2016 yılında İzmir Ekonomi Üniversitesi Sosyoloji Bölümü'nü yüksek şeref öğrencisi sıfatı ile birincilikle bitirdikten sonra Federal Almanya Cumhuriyeti'nden tam burs kazandım. Teori ve pratiğin dengeli kombinasyonu ile kuşanmış İzmir Ekonomi Üniversitesi'nin Sosyoloji Bölümü müfredatı, yurt dışındaki eğitimimde inanılmaz kolaylıklar sağladı. Eramus Programı ile Almanya Fulda Üniversitesi, Sosyal ve Kültürel Bilimler Bölümü'nde aldığım 6 aylık burslu eğitim, bilim ve çağdaşlık anlayışımı köklüce değiştirdi. Prof. Dr. Erol Kahveci, Prof. Dr. Nuran Erol Işık, Doç. Dr. Neslihan Demirtaş gibi deneyimli akademik kadrodan ve kütüphanenin zengin materyallerinden tevarüs ettiğim Sosyoloji eğitimi ise, Siegen Üniversitesi Siyaset Bilimi ve Sosyoloji Yüksek Lisansı'nı derece ile tamamlamamı sağladı. Özellikle kuvvetli ikinci yabancı dil eğitimi, Almanya'da birinci el kaynaklara erişimimi kolaylaştırdı. Alman danışman hocalarımın tavsiyesi üzerine tezimi kitaplaştırıp, yayımladım. Halen doktora eğitimim için Almanya'da bulunmaktayım. Genel çerçevede tüm sosyal bilim metotlarını irdeleyen, epistemolojik ve metodolojik sorunları araştıran ve özelde de Türk sosyolojisinin yanında, Alman sosyolojisi, Fransız sosyolojisi, İngiliz sosyolojisi, Amerikan sosyolojisi gibi geniş bir yelpazeye haiz olan İzmir Ekonomi Üniversitesi'nin Sosyoloji Bölümü, Avrupa'daki emsalleriyle denk bir mertebede eğitim göstermektedir. 5 adet kitabım ve birçok uluslararası dergide teorik makalelerim yayınlanarak, araştırmacı-yazar kimliğini iktisap ettim. Akademik çalışmalarımın yanında, editörlükle de uğraşmaktayım. Türkiye ve Almanya'da, cumhuriyet tarihi, pozitivizm ve batıcılık, Türk sosyolojisi konulu konferanslar gerçekleştirdim. Almanya’da gerçekleştirdiğim etkinlikler neticesinde, Avrupa Atatürkçü Düşünce Derneği Onursal Üyeliği’ne layık görüldüm. İzmir Ekonomi Üniversitesi'nde edindiğim bilim aşkı ve şevki ile akademik çalışmalarıma devam ediyor, müteakip kitaplarım üzerinde çalışıyorum. İdealleri olan genç arkadaşlarıma köklü bir eğitimin adresi olan İzmir Ekonomi Üniversitesi'ni öneriyorum.

MATEMATİK

Murat YAŞAR

Ben Murat. İzmir Ekonomi Üniversite’sini ilk değerlendirdiğim an ve mezuniyet sonrasındaki 4 yılımdaki tüm köşe taşlarını sizlerle paylaşmak istiyorum.

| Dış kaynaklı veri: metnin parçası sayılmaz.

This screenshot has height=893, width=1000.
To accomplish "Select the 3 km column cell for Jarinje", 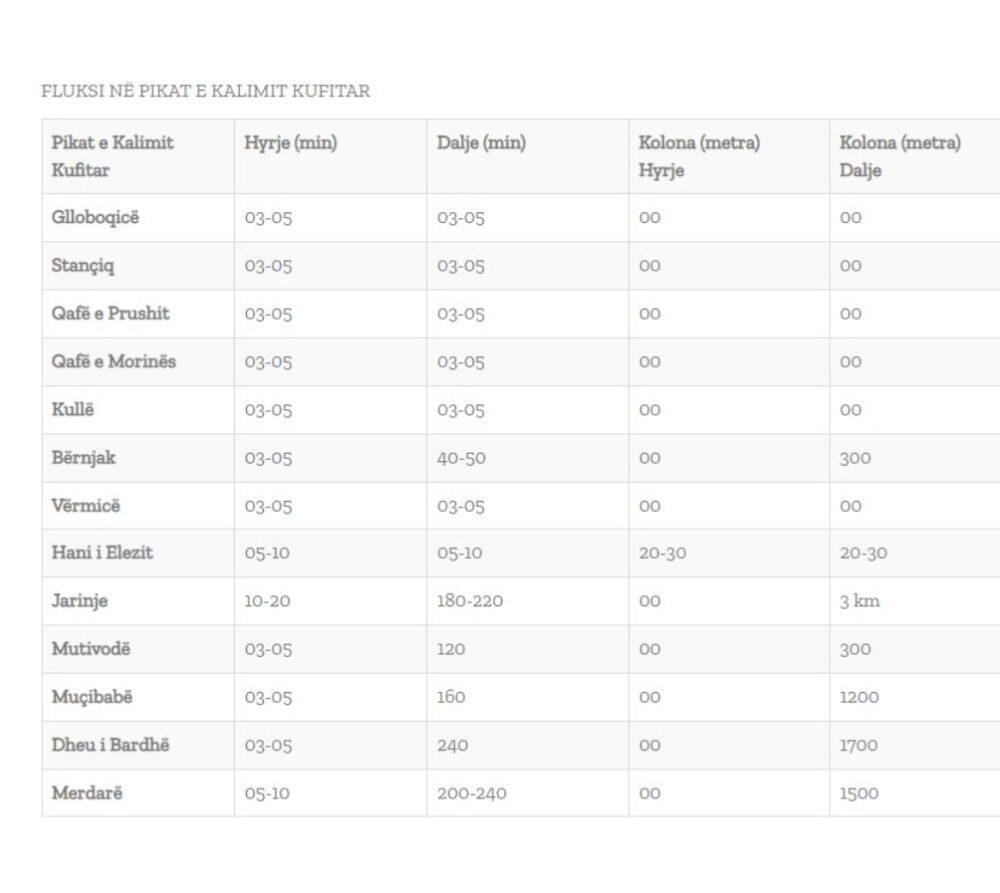I will pyautogui.click(x=860, y=601).
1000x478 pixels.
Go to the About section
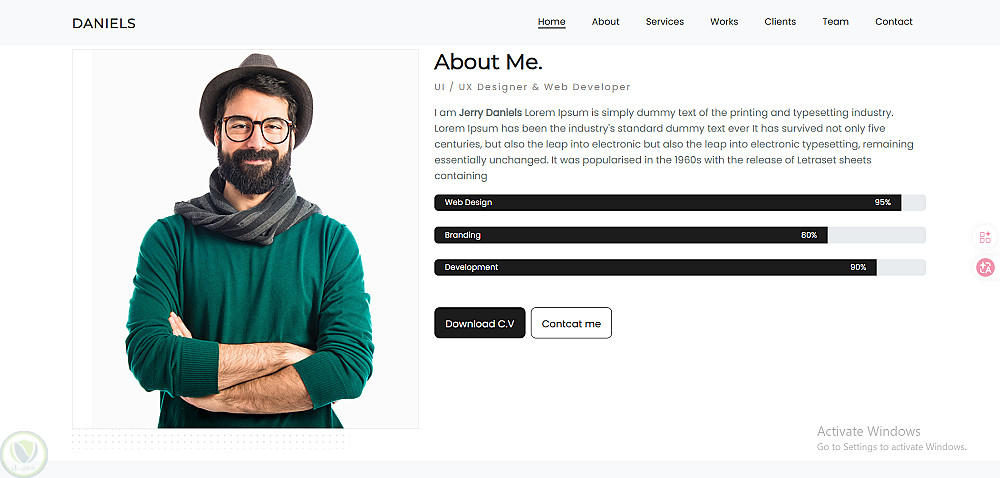(605, 22)
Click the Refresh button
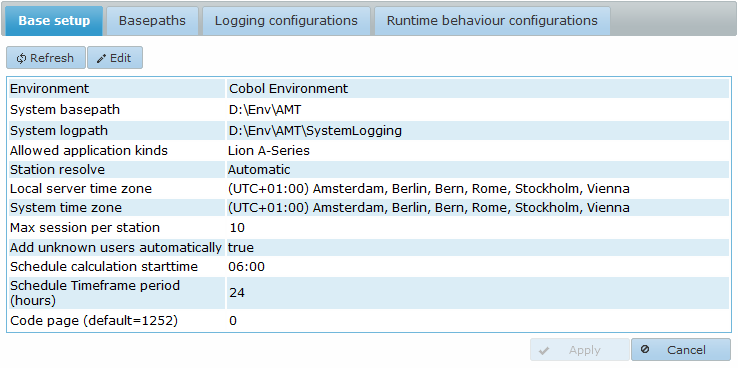Screen dimensions: 738x368 pyautogui.click(x=46, y=58)
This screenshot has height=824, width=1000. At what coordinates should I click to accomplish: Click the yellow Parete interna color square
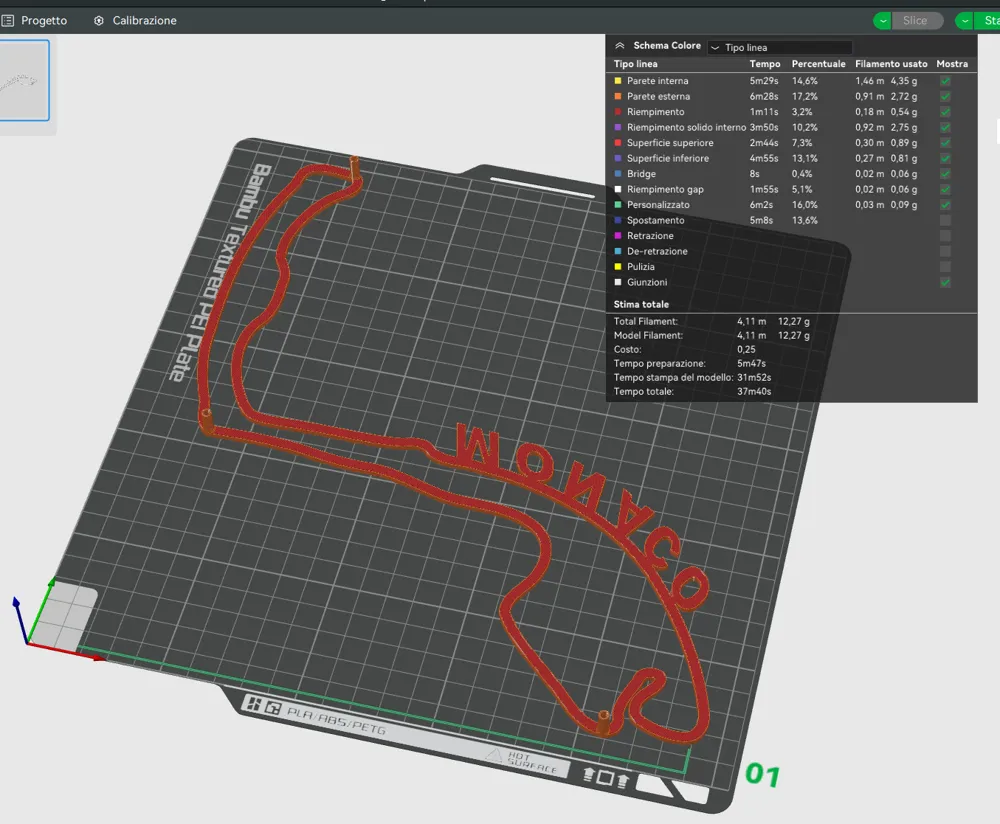(617, 81)
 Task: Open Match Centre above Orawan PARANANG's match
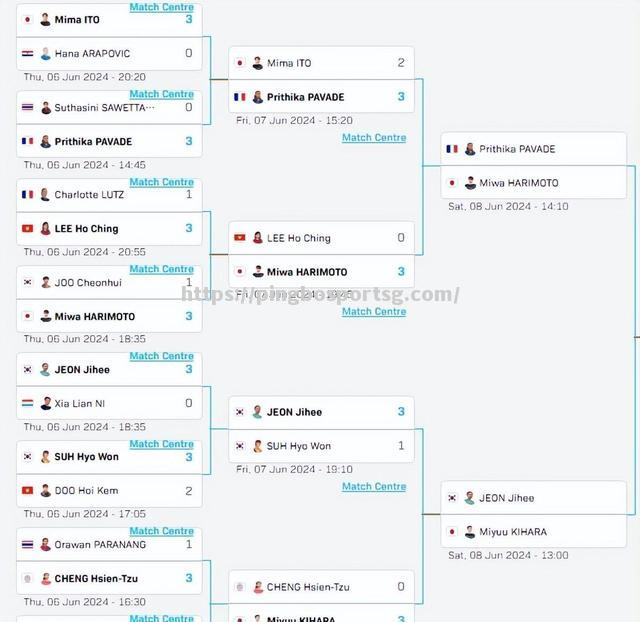tap(162, 531)
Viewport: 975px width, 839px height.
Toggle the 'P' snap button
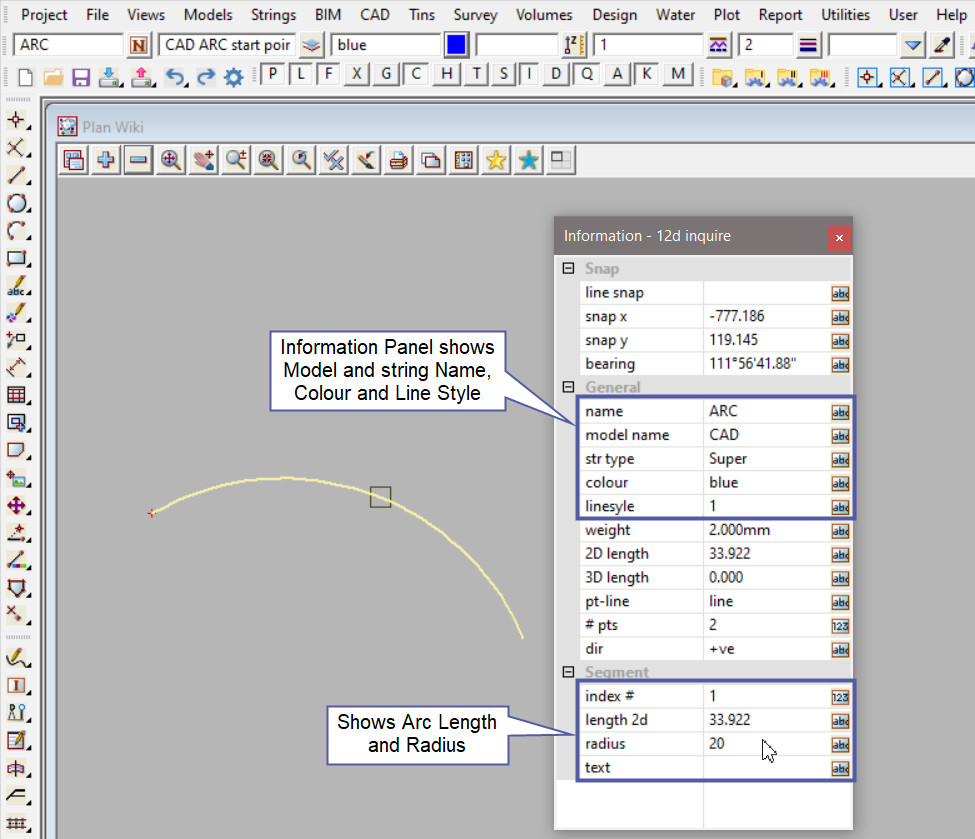(273, 74)
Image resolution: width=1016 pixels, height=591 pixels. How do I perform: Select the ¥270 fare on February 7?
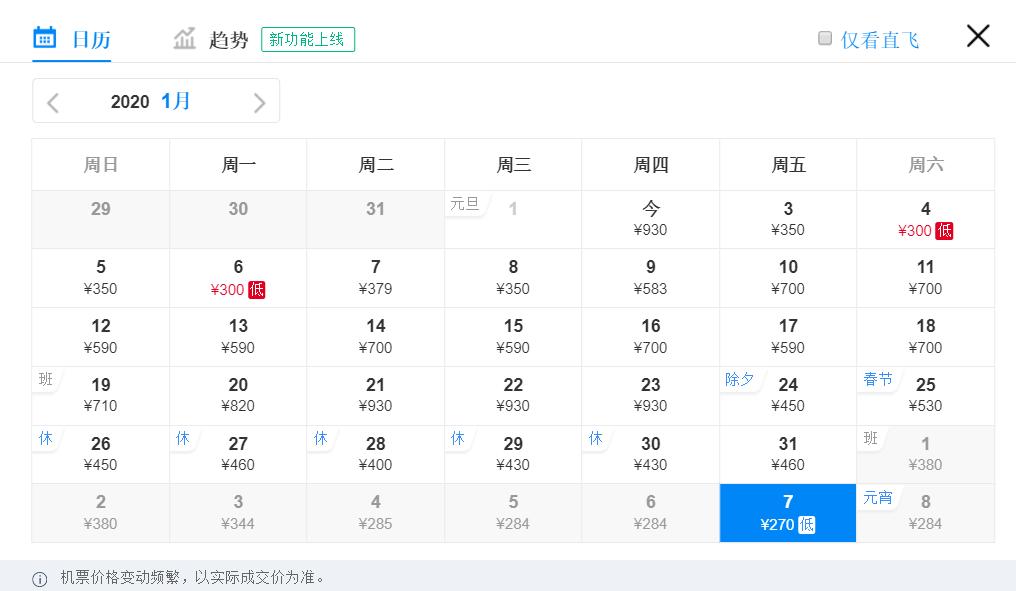[787, 512]
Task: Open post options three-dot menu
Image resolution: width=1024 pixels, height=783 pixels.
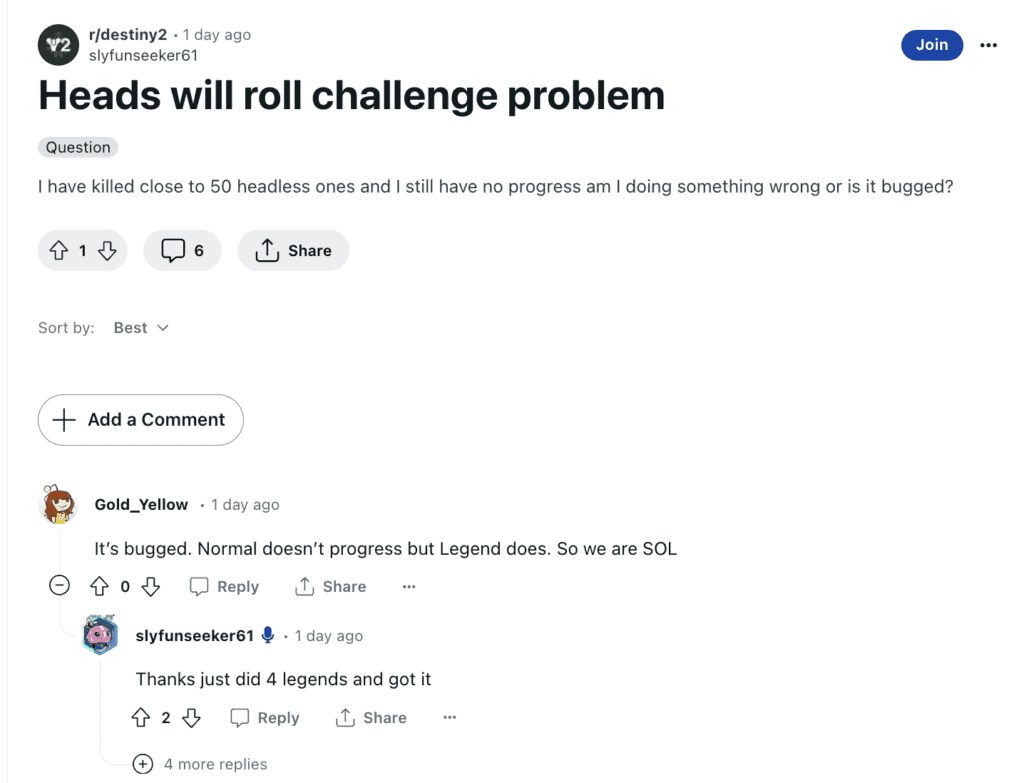Action: click(x=988, y=45)
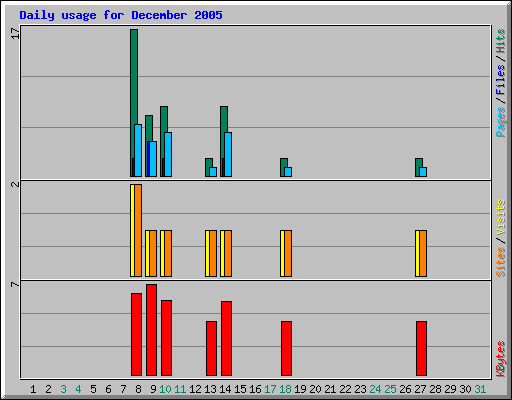
Task: Click the green Hits legend label
Action: coord(500,41)

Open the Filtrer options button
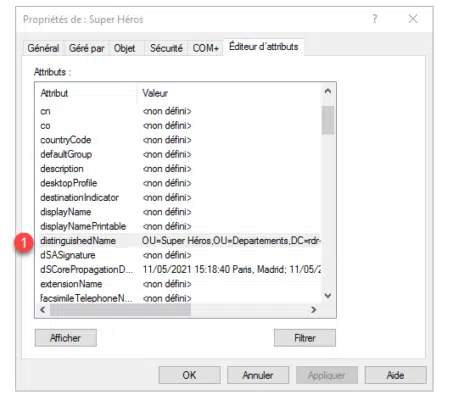(305, 338)
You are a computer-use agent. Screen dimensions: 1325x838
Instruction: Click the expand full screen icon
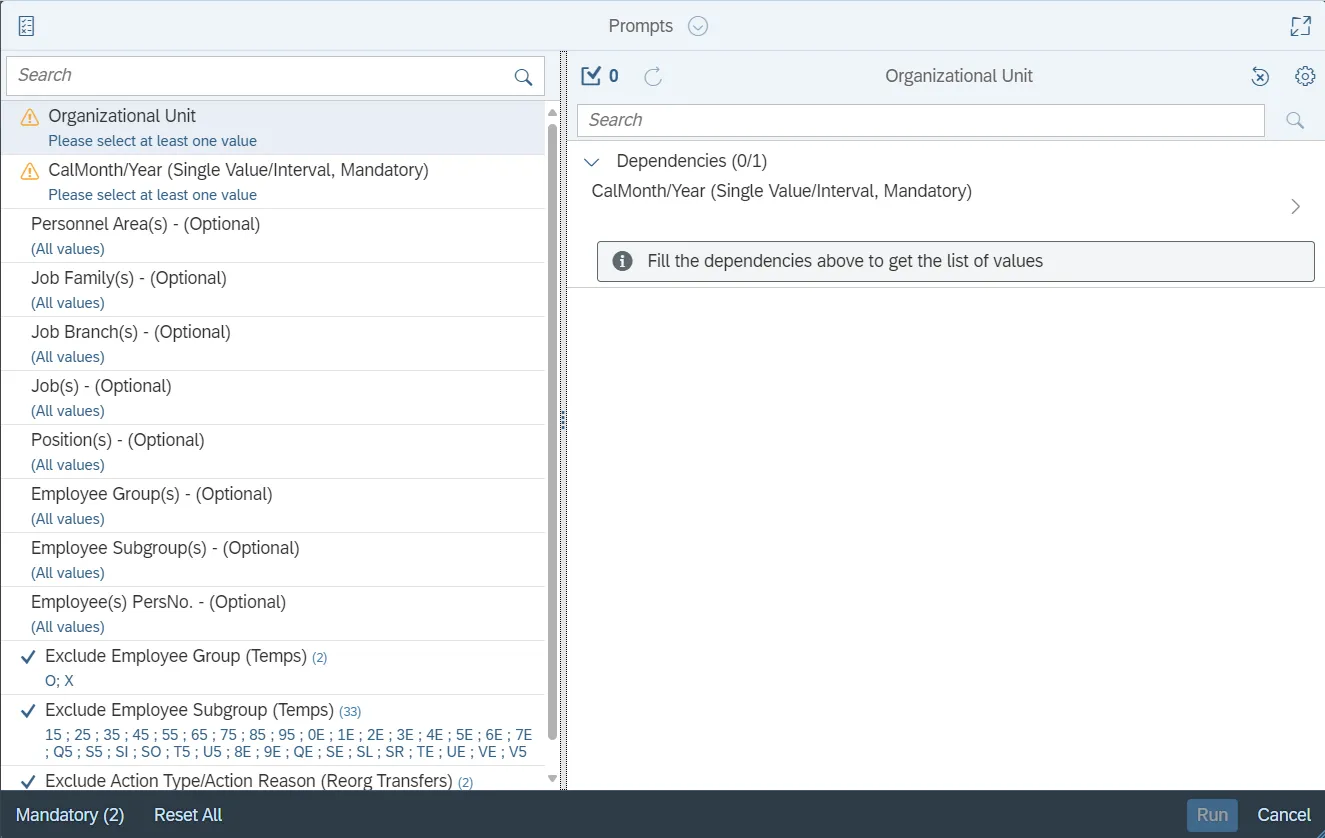[x=1300, y=26]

Doğrusu, üniversite sınavına girdikten sonra bile Matematik bölümü okumak aklımda hiç yoktu. Bir gün annemin yıllardır evlerine temizliğe gittiği bir profesörle beni tanışmak istemesiyle başladı her şey. Sınav sonrası, tercih dönemi öncesi, bir yaz günü Prof. Dr. Murat Adıvar ve eşi Burcu Adıvar’ın Narlıdere’deki evine annemle gittik. Murat Hoca ile ilk defa o gün tanıştım. Benim aklımda sadece inşaat mühendisliği fakülteleri varken Murat Hoca bana İzmir Ekonomi Üniversitesi ve özellikle de Matematik Bölümü ile ilgili beni o gün detaylıca bilgilendirdi. Hatta arabasına atlayıp üniversiteyi gezdirdi, Matematik Bölümü’ndeki programın ne kadar global bir eğitim programı olduğundan bahsetti. Belki de en önemlisi, matematiğin bir ‘altın bilezik' olduğunu uzun uzun anlatmıştı. Ülkemizde benim gibi bir çok gencin de tutkusunu keşfettiğinden, hayalindeki mesleğin ne olduğundan tam olarak emin olamadığı bir dönüm noktası kararında, matematiğin büyüleyici esneklikte bir vizyon kattığını duymak beni çok etkilemişti. O gün eve döndüğümde tercih listeme İzmir Ekonomi Üniversitesi Matematik Bölümü (Tam Burslu) seçeneğini 1. sıraya yazmıştım. İnşaat Mühendisliği fakültelerini de yine de diğer sıralara koymuştum tabii; biraz da hayata bırakmak için kararı…

Sonuçlar açıklandığında 1. tercihim olumlu sonuçlanmıştı. En çok da ailem sevinmişti burslu olmasından ve İzmir’de merkezi bir konumda bir üniversiteye gidecek olmamdan dolayı. İlk sene hiç İngilizce bilmeyen ben, hazırlık sınıfında birincilikler ve ödüller alarak tüm sene boyunca ilerledim ve kariyerimde en büyük altın bileziklerimden olan İngilizce’yi çok kaliteli hocalardan kavrayarak öğrenmiştim. Üniversitenin diğer yıllarında Matematik bölümündeki çok çeşitli branşlardan olan derslerle ufkum her geçen gün daha da genişlemişti ve Murat Hoca’nın da bize derslerinde öğütlediği gibi, hayatım boyunca düşüncelerimi, kararlarımı etkileyecek olan ‘matematiksel düşünme nosyonu’nu kazanmıştım.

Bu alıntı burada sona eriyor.